Raptor Train

Raptor Train, a Chinese state-sponsored botnet, has emerged as a significant threat actor in the cybersecurity landscape. Since its inception in May 2020, it has compromised over 200,000 devices worldwide, including Small Office/Home Office (SOHO) routers, Network Video Recorder/Digital Video Recorder (NVR/DVR) devices, Network Attached Storage (NAS) servers, and IP cameras. By June 2023, at the height of its activity, Raptor Train had infiltrated more than 60,000 additional devices, bringing the total number of compromised devices to over 260,000. This vast network of infected IoT and office network devices has been used to target critical infrastructure on a global scale, making Raptor Train one of the largest China-linked IoT botnets ever discovered. The discovery of Raptor Train was made by Lumen's Black Lotus Labs through their monitoring of malicious activity in mid-2023. Their in-depth investigation into the botnet's infrastructure revealed that Raptor Train operates using a multitiered approach. Tier 1 devices consist of consumer-grade hardware, while Tier 2 and Tier 3 nodes are dedicated servers that manage payload distribution, exploit management, and botnet command execution. Observations indicate that the operators, likely based in China, manage Tier 2 nodes via Secure Shell connections during Chinese working hours.

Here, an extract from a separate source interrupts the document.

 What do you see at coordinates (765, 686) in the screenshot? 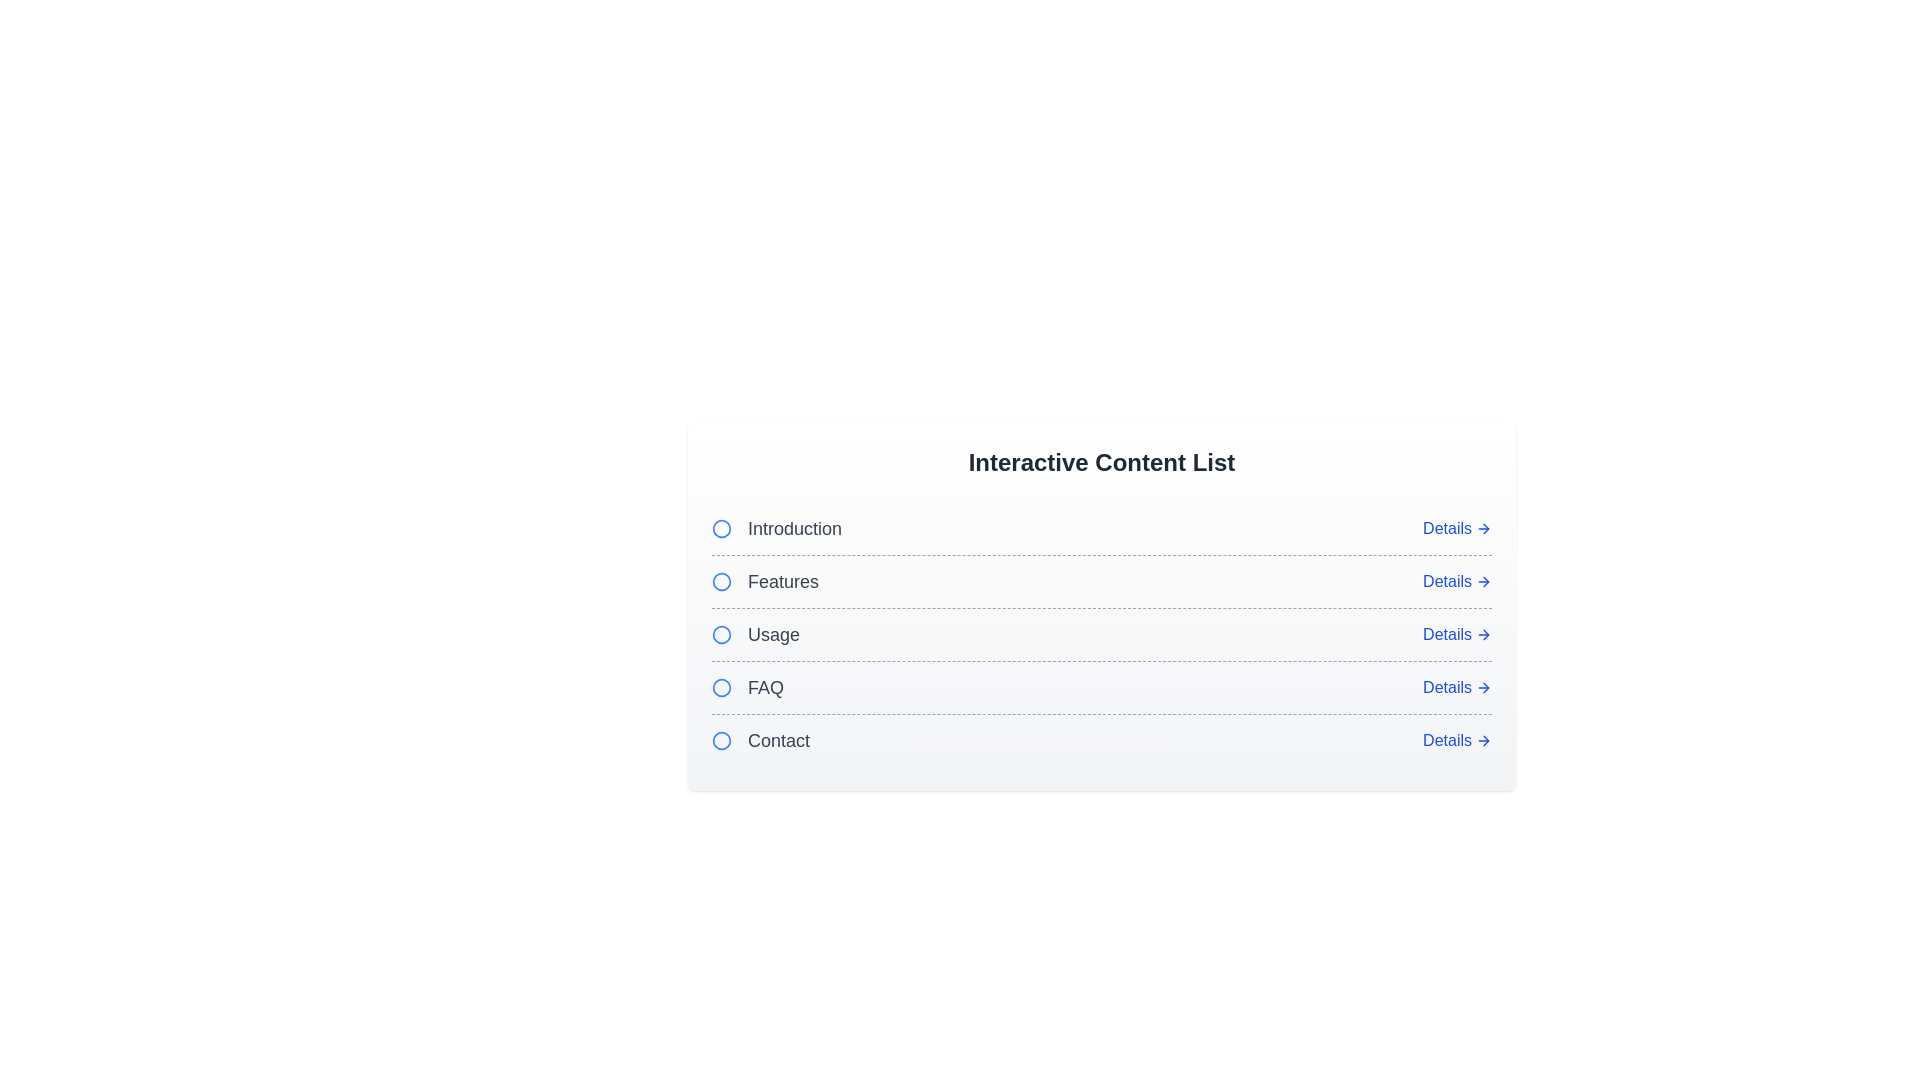
I see `the list item containing the 'FAQ' text label, which is the fourth entry in the 'Interactive Content List' section` at bounding box center [765, 686].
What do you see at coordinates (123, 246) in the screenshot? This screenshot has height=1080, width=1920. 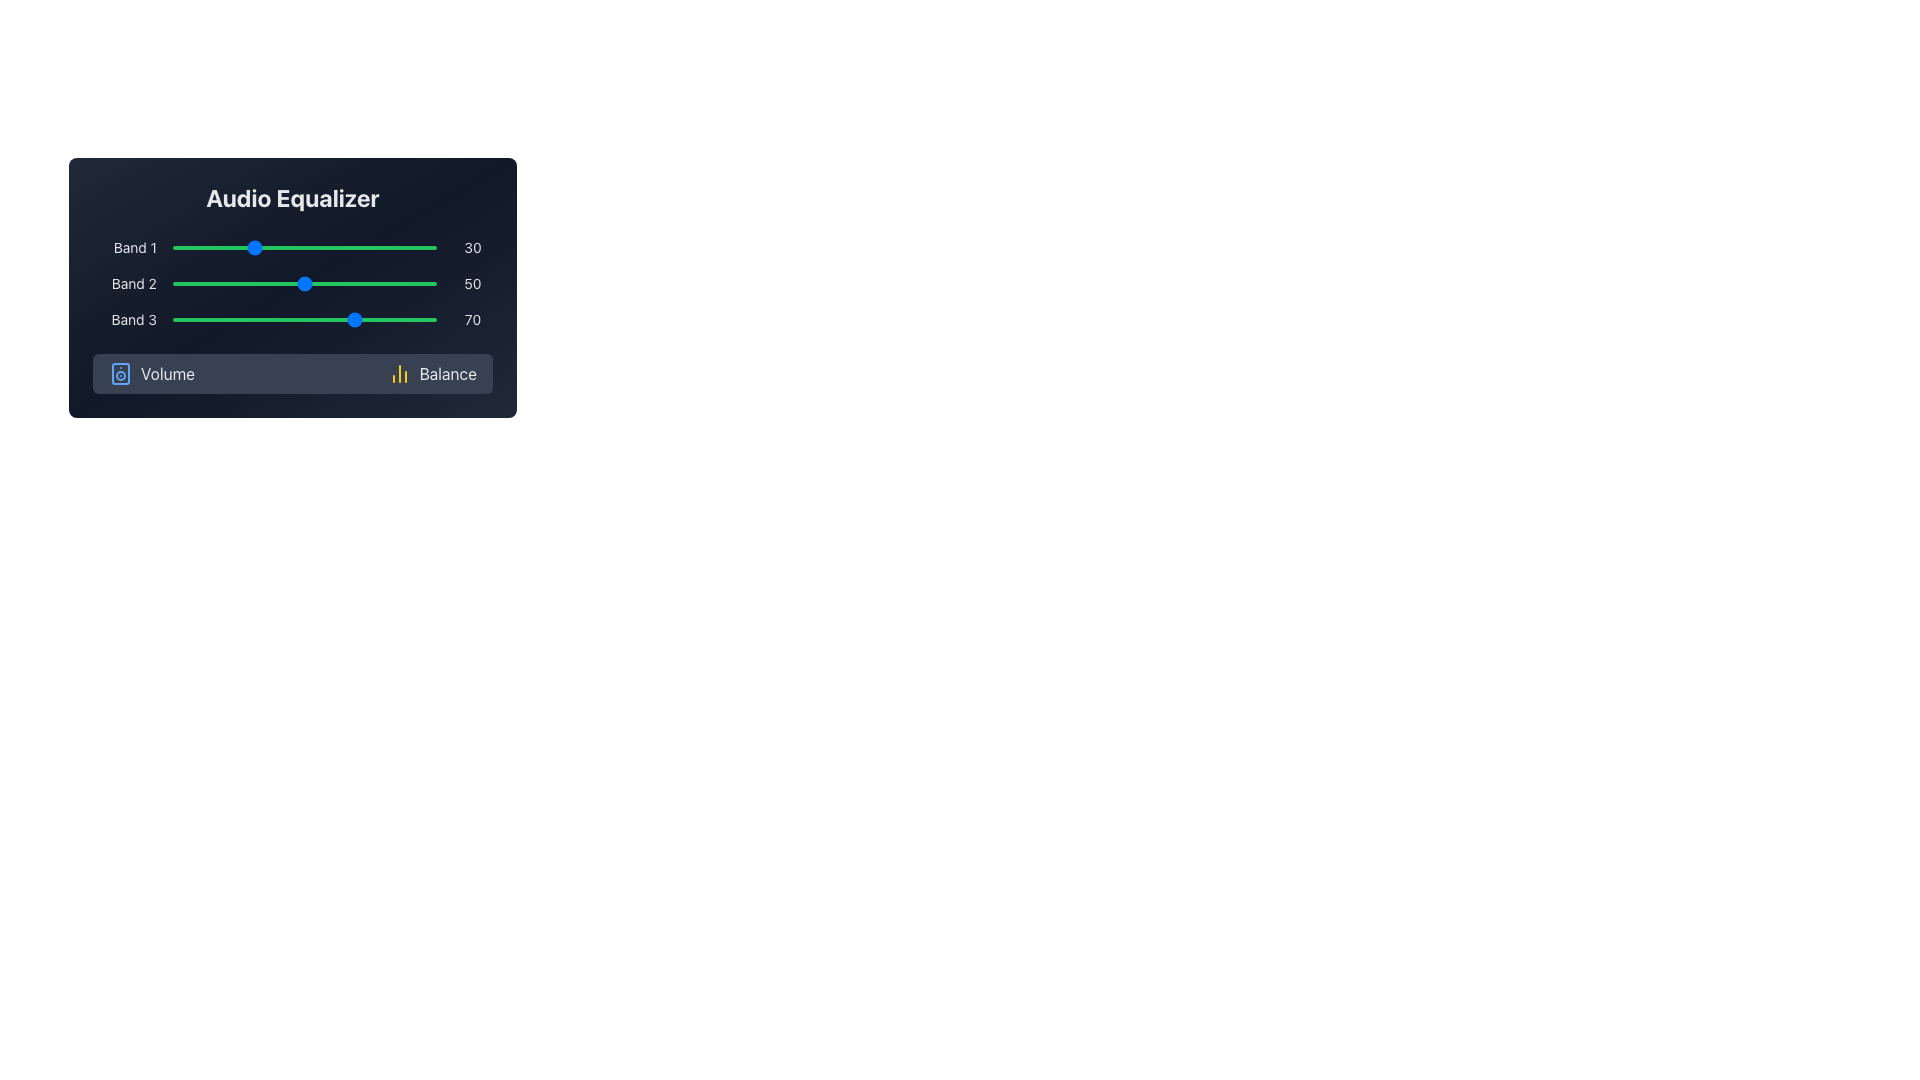 I see `the text label reading 'Band 1', which is styled in a small white font on a dark blue background, positioned in the upper left part of the interface under the 'Audio Equalizer' heading` at bounding box center [123, 246].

Despite the absence of any confirmed distributed denial-of-service (DDoS) attacks from Raptor Train to date, Black Lotus Labs warns that the botnet is potentially capable of scaling such attacks and exploiting vulnerabilities across a large number of devices. This capability suggests that Raptor Train could be a formidable tool for disruptive operations in the future. Therefore, ongoing vigilance and robust cybersecurity measures are crucial to mitigate this threat.